* TASK OBJECTIVE *
Can you output every line of the material below word for word, leaving out the pictures?

[Records about locating on-screen elements]
▼

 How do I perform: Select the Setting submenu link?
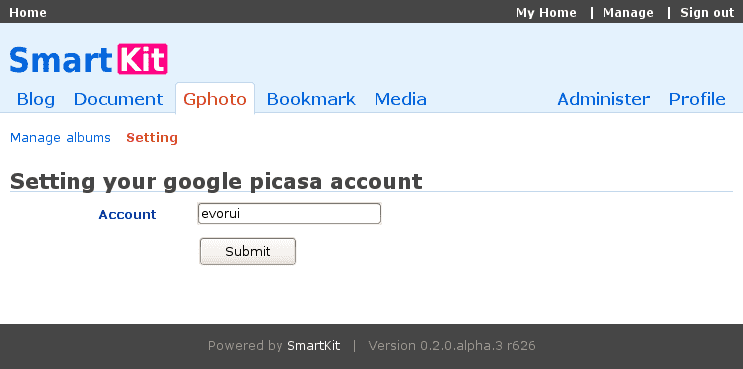coord(152,138)
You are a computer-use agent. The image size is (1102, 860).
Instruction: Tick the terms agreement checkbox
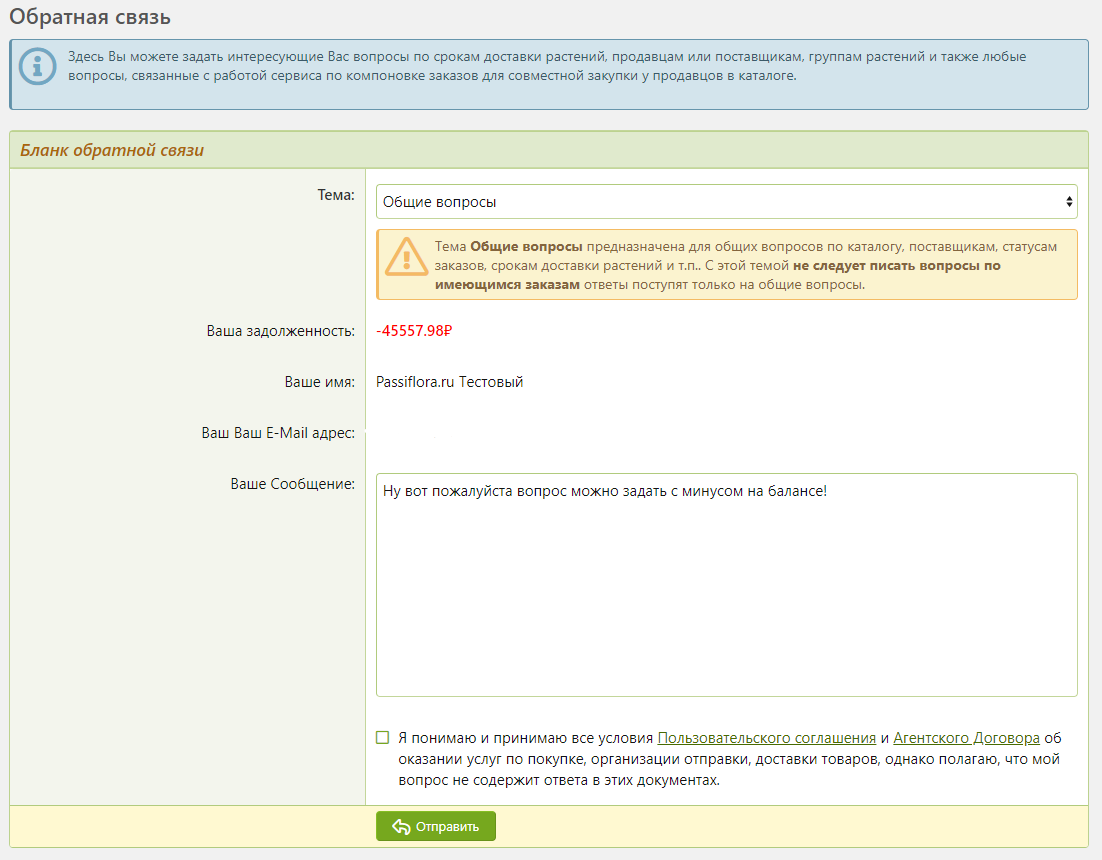click(x=383, y=738)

▲

* TASK SOLUTION *
 How do I perform: Select the Setting submenu link?
coord(152,138)
You are a computer-use agent. The image size is (1102, 860).
Instruction: Tick the terms agreement checkbox
click(x=383, y=738)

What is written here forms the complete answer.